I was hoping to catch a panel with Larry Niven and Jerry Pournelle. Unfortunately, the first one they were on, about the basics of writing, was full by the time I got there (I shouldn’t have grabbed lunch when I did). The second was called, “Is there any science in science-fiction?” The title was so loaded I didn’t want to go near it with a ten-foot pole. (Similar panels on the schedule included “Global Warming: I’m skeptical of poor scientific practices, are you?” and “Remakes – are they necessary anymore?”)

The second panel I went to, “When is Perfection OCD?” was supposed to be about figuring out when to stop revising a creative work and just release it into the wild, but it turned into artist Marc Schirmeister’s reminiscences about working in animation: personality conflicts, studio politics, pranks. There were only a dozen people in the audience to start with, and a third of them left once topic drift set in. Two things I took away from that original topic:

  • Professional work is still personal…for someone else.
  • Yes, you should polish your work…but don’t beat the life out of it.

I hit the last panel mainly out of curiosity: I wanted to know what Transreal SF was. The short answer is that it’s a way of combining autobiographical concerns and science-fiction tropes, as coined by author Rudy Rucker. I arrived a couple of minutes late, which unfortunately gave me a bad first impression of him because he started the panel by reading from his 1983 Transrealist Manifesto [PDF], which came off as a bit pretentious, but once he finished and started just speaking, he seemed much more personable, and the rest of the talk was very interesting.

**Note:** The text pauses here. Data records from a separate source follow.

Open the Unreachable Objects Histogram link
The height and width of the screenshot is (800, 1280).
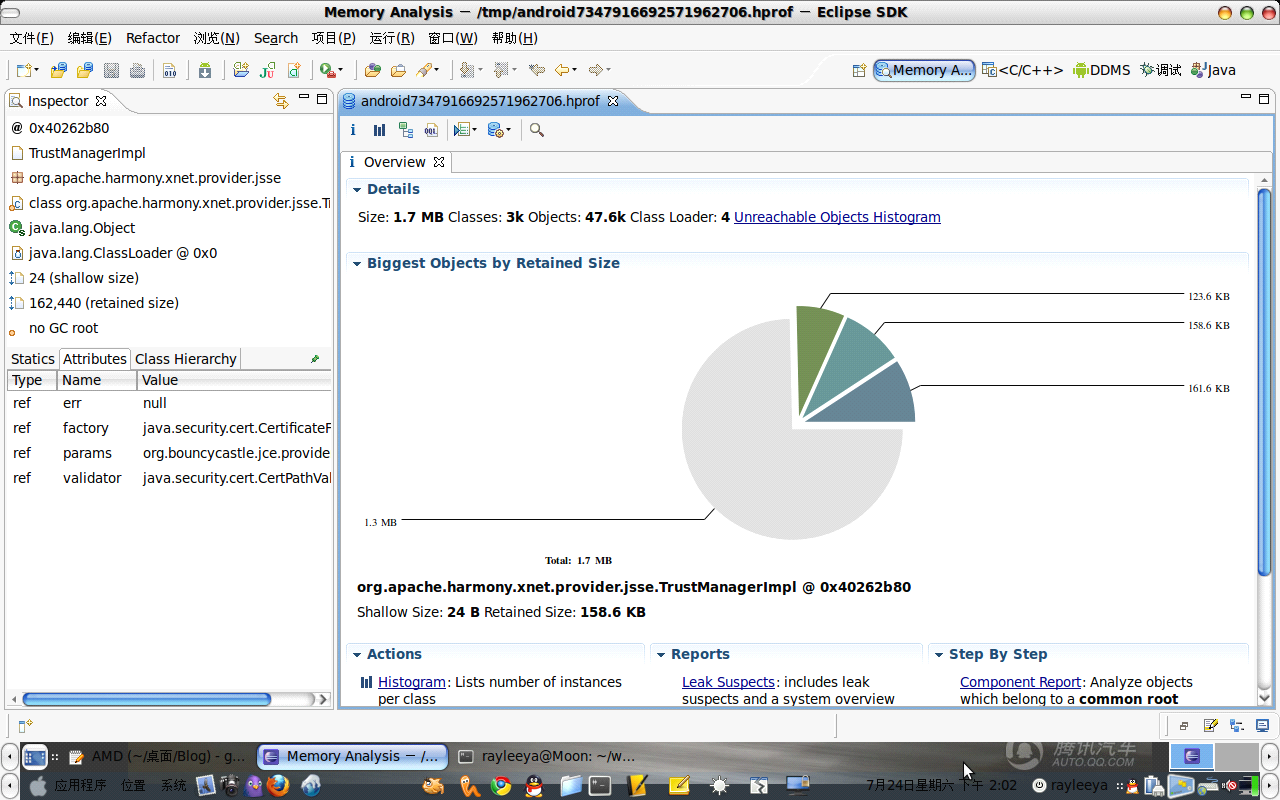[x=837, y=217]
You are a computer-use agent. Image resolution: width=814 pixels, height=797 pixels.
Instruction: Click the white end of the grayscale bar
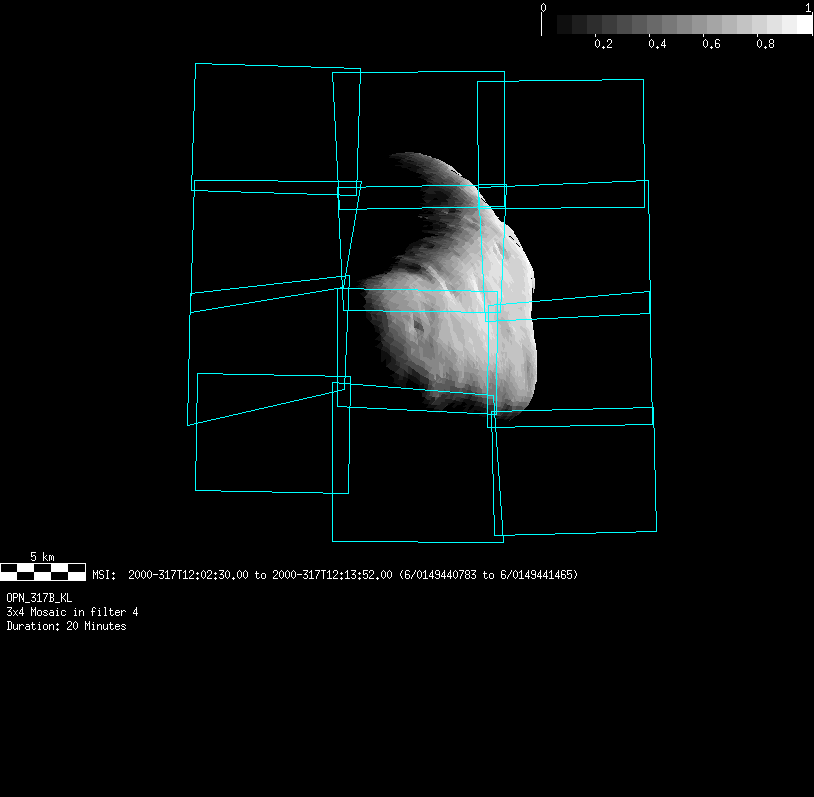point(802,25)
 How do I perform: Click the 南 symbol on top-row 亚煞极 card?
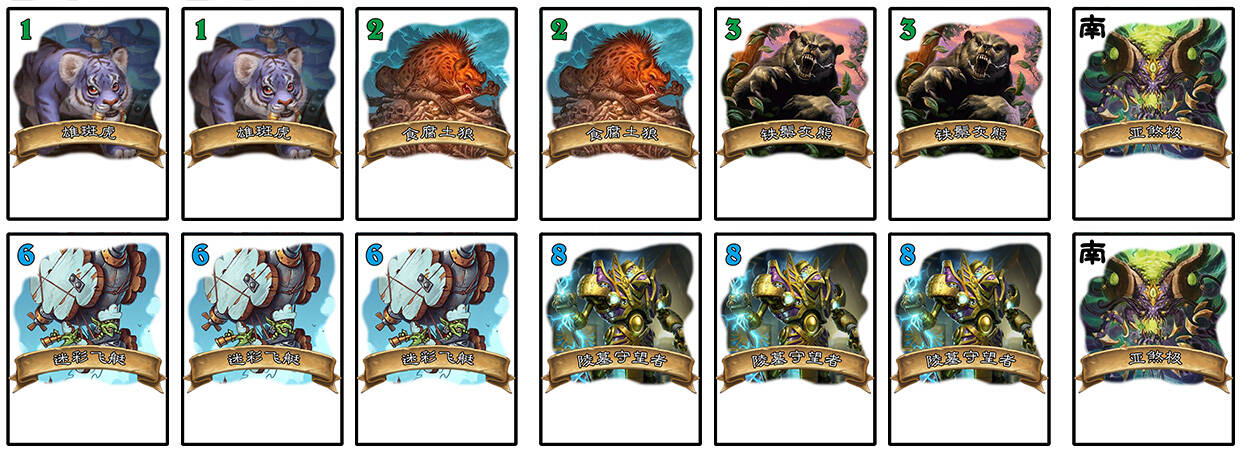pyautogui.click(x=1092, y=28)
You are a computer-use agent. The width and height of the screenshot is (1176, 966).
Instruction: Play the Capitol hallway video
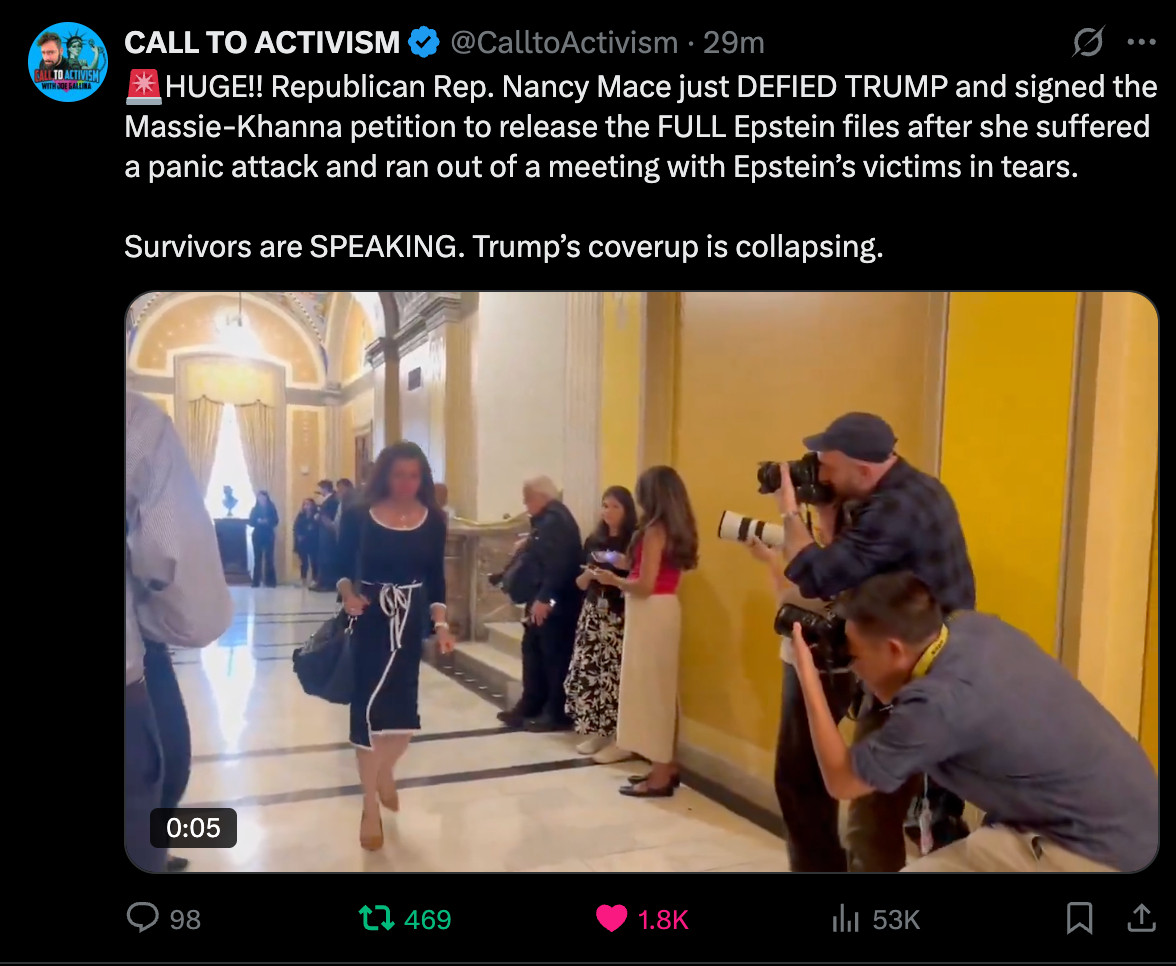642,582
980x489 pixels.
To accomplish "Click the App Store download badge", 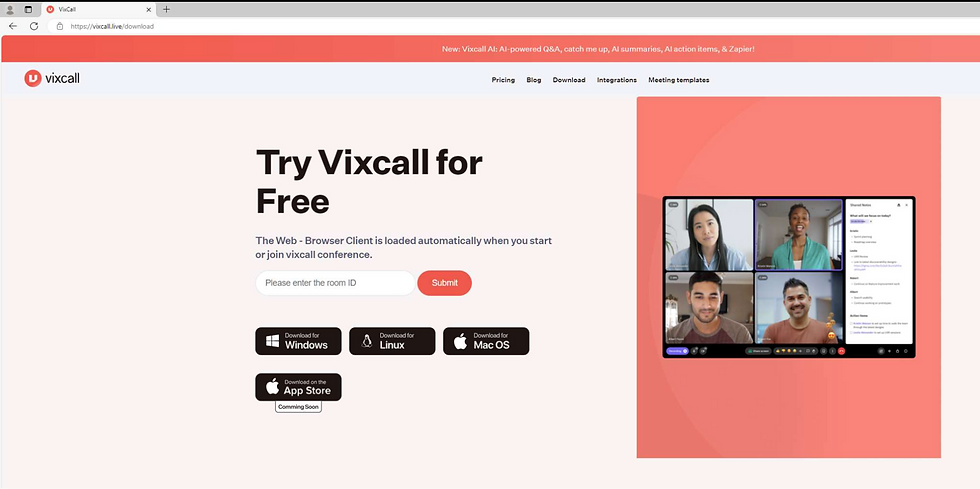I will (298, 387).
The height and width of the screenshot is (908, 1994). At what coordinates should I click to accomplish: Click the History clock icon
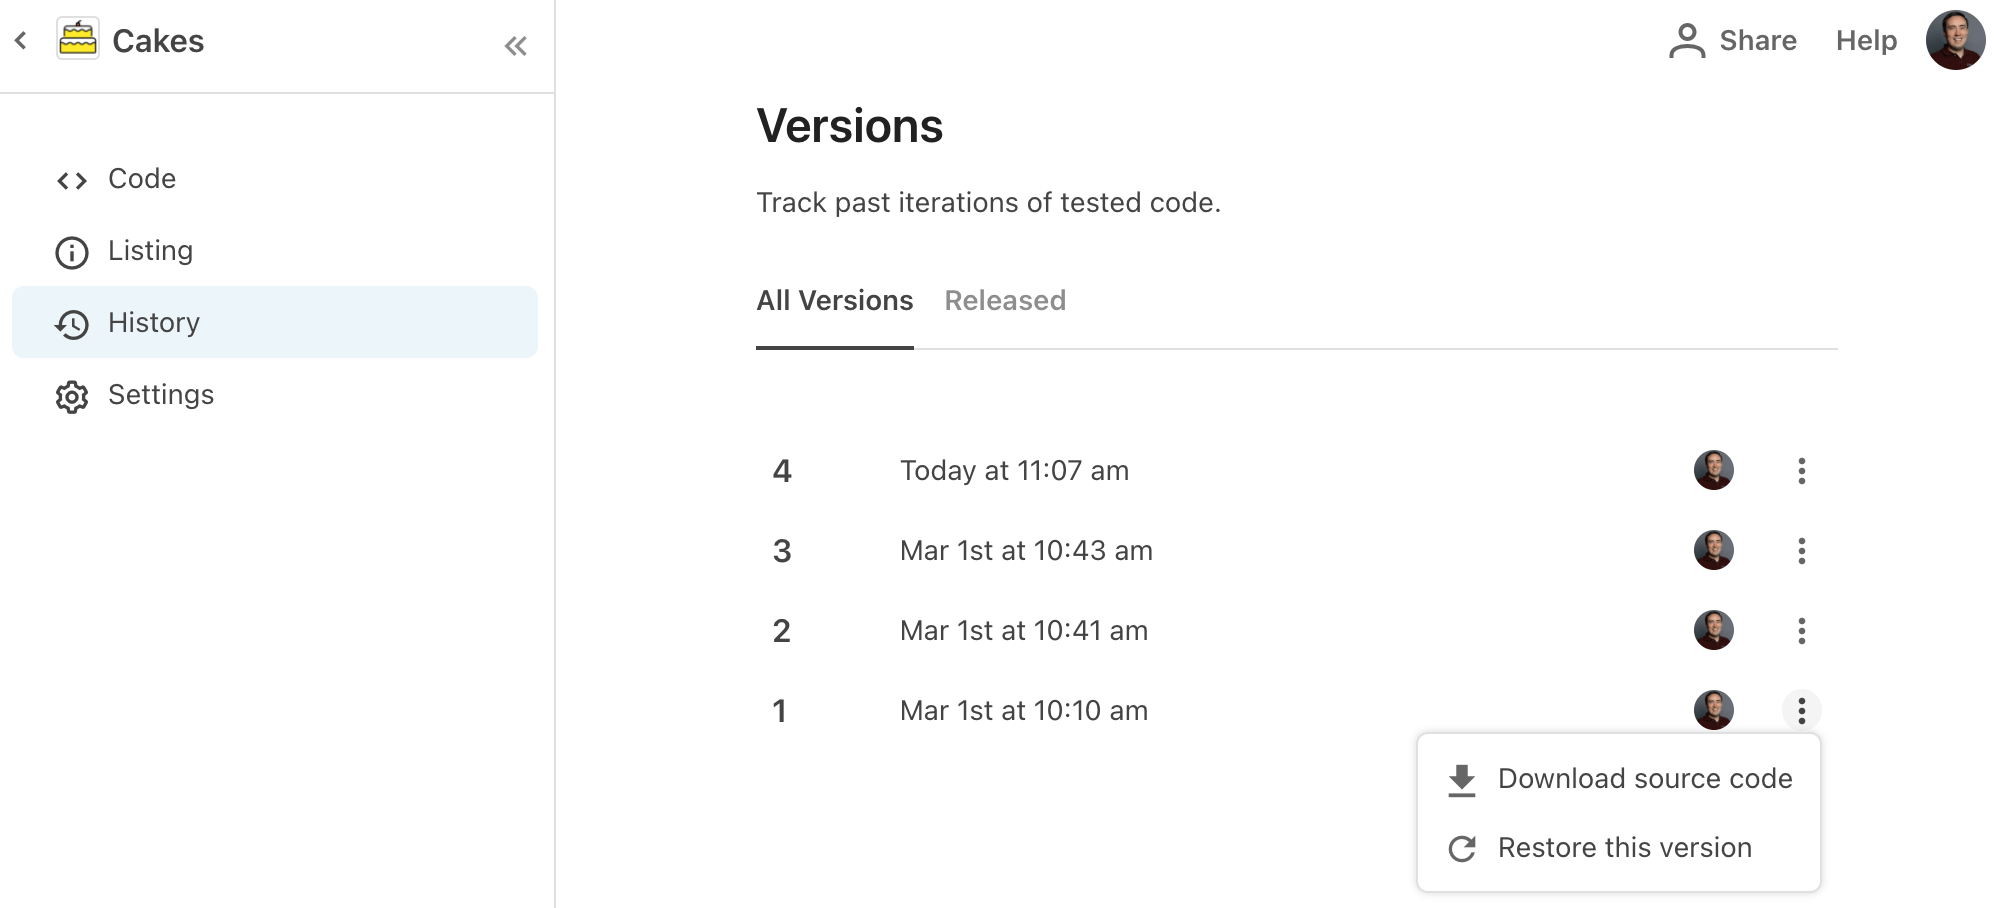71,324
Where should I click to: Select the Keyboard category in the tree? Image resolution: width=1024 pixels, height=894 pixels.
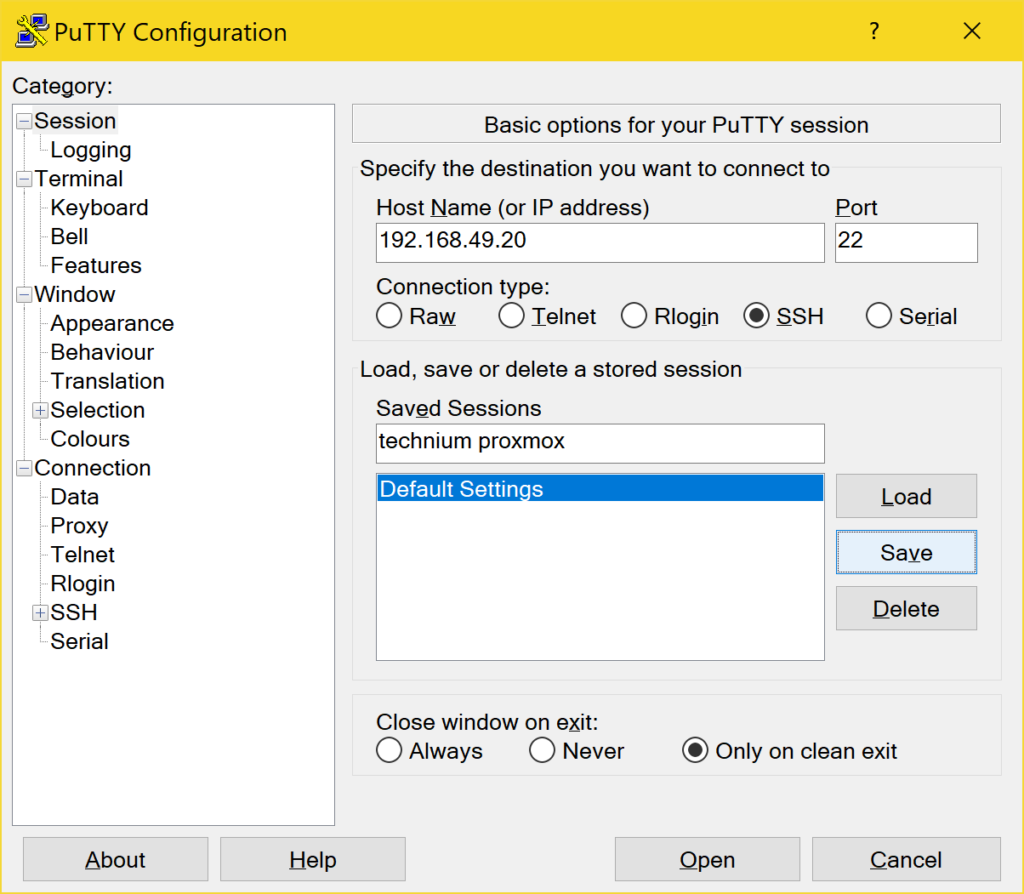[98, 207]
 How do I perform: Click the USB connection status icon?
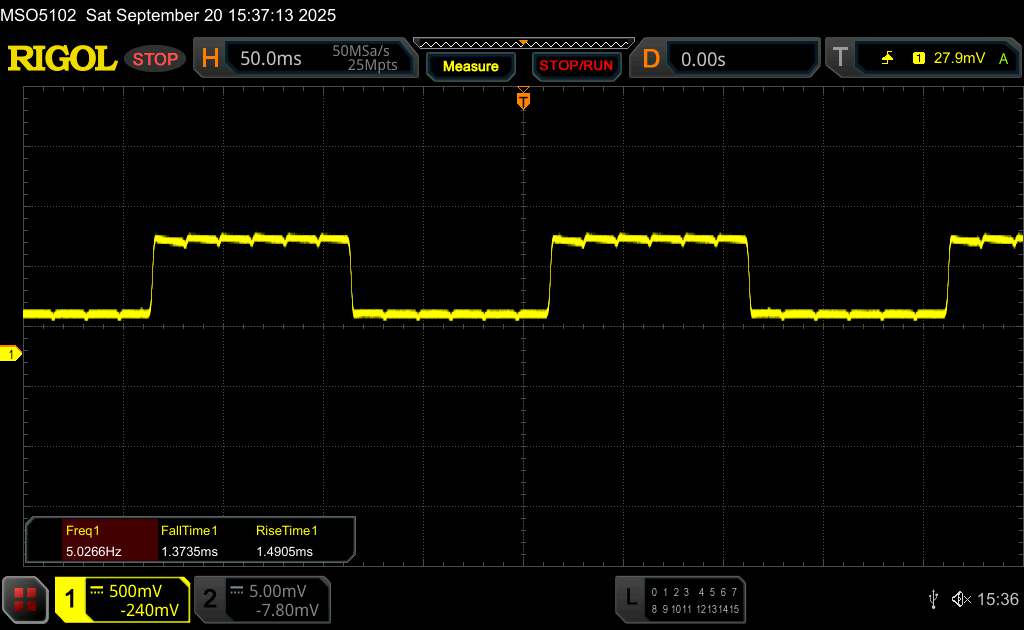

Some panels I would have liked to check out on other days covered topics on creating fantasy worlds, past visions of the future, and especially a discussion by Tim Powers and Harry Turtledove on historical fiction. Rudy Rucker also had a talk on Sunday on New Futures in Science-Fiction, which fortunately he’s put up on his blog, so I haven’t completely missed it.

Funny thing: without planning, I ended up attending panels with three of the four guests of honor!

Leaving

Remember the under-construction entryway? By the time I left around 6:00, it had been finished and re-opened. There were several women and girls in formalwear — by which I mean modern formalwear (historical outfits, especially Victorian, Regency or Renaissance, would definitely have been there for the con) — standing around near the registration area. As soon as I noticed that the hand-drawn exit signs pointing into the ballroom were gone, I realized they must be here for whatever was going on in that ballroom. I wonder what they thought of the T-shirt crowd and the tables promoting lunar exploration?